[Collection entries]

....

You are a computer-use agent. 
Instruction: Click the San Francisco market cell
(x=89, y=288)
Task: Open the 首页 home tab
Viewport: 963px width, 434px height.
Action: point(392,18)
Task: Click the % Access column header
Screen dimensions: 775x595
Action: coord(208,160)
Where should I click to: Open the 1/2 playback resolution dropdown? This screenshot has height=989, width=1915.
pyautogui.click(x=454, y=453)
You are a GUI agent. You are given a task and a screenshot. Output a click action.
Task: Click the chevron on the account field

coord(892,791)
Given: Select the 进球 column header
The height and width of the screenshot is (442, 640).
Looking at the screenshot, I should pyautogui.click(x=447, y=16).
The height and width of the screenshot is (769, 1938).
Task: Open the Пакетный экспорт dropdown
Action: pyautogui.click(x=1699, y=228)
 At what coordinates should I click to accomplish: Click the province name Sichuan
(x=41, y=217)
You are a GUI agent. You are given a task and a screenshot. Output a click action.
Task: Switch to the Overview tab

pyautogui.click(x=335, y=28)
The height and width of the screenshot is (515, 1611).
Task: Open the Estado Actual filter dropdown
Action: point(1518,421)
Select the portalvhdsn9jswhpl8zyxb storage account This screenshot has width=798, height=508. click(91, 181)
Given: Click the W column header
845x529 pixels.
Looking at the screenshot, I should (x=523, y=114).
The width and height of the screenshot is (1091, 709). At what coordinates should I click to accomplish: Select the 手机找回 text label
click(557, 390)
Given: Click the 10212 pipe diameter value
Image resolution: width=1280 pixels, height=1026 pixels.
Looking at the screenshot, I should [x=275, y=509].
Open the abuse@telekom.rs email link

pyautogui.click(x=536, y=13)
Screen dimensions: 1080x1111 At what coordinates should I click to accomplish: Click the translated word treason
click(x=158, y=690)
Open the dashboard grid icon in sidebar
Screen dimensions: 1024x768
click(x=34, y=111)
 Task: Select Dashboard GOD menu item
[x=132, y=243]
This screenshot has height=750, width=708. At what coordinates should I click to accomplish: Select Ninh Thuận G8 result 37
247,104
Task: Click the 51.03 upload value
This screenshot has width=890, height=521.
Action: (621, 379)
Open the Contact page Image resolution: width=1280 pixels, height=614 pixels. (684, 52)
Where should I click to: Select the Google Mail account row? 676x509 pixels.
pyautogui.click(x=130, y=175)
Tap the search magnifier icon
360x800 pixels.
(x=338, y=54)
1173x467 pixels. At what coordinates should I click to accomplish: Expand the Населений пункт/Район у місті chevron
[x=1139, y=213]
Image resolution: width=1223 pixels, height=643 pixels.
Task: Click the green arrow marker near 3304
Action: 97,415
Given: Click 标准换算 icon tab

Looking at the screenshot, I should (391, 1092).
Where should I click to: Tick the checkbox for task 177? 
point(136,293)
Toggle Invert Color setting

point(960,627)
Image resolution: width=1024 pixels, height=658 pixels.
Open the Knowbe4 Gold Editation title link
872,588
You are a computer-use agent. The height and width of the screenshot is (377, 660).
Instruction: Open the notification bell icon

....

**GOAL OF THE EXERCISE**
Each line of the data that holds "value" should be copied.

**ANSWER TO THIS TASK**
Given: Click the 10212 pipe diameter value
Task: Click the 51.03 upload value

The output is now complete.